Para entrar donde su vecina, relájese y disfrute del espectáculo: el bloque de hielo verde, naranja y marrón descongelándose imperceptiblemente, como un iglú, en ingredientes de color, forma y textura diferenciados, envueltos por una neblina suave que se desliza como el lazo de un regalo. Aprecie bien las cualidades poéticas de la comida preparada; saboréelas profundamente, porque las culinarias lo decepcionarán. Golpee con una cuchara o un tenedor el pedrusco verde que no quiere derretirse. Prepárese un combinado de ron con cola para calmarse y acompañar la velada. Ofrézcale uno a su compañero, haga el favor.
Para irrumpir sin cita previa en el hogar de su vecina, abra la puerta de entrada de su piso (el de usted y su compañero de inmueble, no el de ella) y deje que corra el aire. Siéntense usted y su compañero en el comedor, junto a la puerta recién abierta, y disfruten del fresco hasta que la cena esté descongelada y caliente. Contemplen, despatarrados, cómo la silueta de la gata Berta se asoma asustadiza por la puerta, cual exploradora, y se despatarra en el rellano. (¡Qué lamentable, el triple despatarramiento cotidiano!)

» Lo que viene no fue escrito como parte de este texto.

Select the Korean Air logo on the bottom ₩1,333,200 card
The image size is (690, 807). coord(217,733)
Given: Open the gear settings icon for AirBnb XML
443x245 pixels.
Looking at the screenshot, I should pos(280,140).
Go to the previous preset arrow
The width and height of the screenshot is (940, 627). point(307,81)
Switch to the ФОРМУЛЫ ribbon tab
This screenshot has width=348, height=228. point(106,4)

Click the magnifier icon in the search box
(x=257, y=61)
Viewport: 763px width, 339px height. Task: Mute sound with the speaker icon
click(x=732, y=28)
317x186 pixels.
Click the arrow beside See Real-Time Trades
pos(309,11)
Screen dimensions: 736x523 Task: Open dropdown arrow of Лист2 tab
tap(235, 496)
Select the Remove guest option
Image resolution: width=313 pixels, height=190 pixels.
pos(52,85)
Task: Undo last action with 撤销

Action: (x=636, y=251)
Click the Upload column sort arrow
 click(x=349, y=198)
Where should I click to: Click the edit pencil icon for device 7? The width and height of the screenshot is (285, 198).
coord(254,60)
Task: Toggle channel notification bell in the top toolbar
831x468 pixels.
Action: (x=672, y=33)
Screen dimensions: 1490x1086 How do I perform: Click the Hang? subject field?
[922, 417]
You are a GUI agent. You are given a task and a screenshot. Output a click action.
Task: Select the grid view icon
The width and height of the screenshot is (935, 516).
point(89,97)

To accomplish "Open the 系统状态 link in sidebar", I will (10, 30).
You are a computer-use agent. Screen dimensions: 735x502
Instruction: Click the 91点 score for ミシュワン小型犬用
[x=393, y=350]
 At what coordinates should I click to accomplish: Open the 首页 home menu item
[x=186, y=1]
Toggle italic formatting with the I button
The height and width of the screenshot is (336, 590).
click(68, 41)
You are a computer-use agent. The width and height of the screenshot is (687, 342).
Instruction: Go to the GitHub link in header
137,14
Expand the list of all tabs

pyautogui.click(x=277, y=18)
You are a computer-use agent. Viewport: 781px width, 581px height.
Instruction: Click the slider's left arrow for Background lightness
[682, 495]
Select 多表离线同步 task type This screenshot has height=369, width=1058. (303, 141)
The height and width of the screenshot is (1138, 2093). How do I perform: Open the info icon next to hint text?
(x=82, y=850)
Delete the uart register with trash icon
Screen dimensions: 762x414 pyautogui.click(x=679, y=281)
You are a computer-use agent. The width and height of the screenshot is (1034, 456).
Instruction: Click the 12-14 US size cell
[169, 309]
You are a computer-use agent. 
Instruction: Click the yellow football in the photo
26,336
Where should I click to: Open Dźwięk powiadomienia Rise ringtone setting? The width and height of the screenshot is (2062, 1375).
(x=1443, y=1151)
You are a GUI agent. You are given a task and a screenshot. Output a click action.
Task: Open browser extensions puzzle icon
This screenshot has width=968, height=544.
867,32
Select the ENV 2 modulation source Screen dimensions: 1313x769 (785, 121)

Para lo del piso de su vecina, vaya a la cocina y traiga la cena. Coman de una vez. Hablen, comenten sus respectivas jornadas con la boca llena. Ríanse al comprobar que, cuanto más diferentes son los colores de los ingredientes, más parecido es su sabor. Ríanse con las bocas bien abiertas, mostrando unas dentaduras llenas de caries verdes —o pa'luegos— que aún los hacen reír más. Ríanse con fuerza, ríanse porque sus risas retumban en las escaleras. Ríanse hasta que su compañero de piso pregunte de repente dónde está Berta la gata y usted recorra, ya sin reírse, todas las habitaciones en su búsqueda, escudriñando los escondrijos habituales y poniéndose cada vez más nervioso al verlos llenos de pelo pero vacíos de gata. Baje entonces corriendo por las escaleras —esos pliegues del suelo— uno, dos pisos, recuerde que va sin camiseta pero afortunadamente con pantalones, siga bajando el tercer, el cuarto y el quinto piso para no encontrar a Berta la gata por ninguna parte, y salga finalmente a la calle, sudoroso y asustado, y grite su nombre con deje cinematográfico. Compruebe la nula atención que prestan los transeúntes a sus lamentos: habituados a escándalos más espectaculares, la fuga de una amante no es nada. Llame por el interfono a su piso y compruebe que su compañero de inmueble no ha encontrado la gata. Vuelva a subir uno, dos pisos, y crúcese, por fin, con la vecina asomada al umbral, filipina y chaparruda como una patata, con una nariz chata como una patata, con unos pechos que deben de saber a tortilla de patatas, como los de Penélope Cruz en Jamón, jamón, y con unas manos, de dedos rechonchos como una patata, que le indican que pase, que sí, que la gata está en su casa, y salve de una vez a Berta, escondida debajo de la cama de su vecina.
Nada ablanda más corazones y abre más puertas que la vieja técnica de la gata huidiza.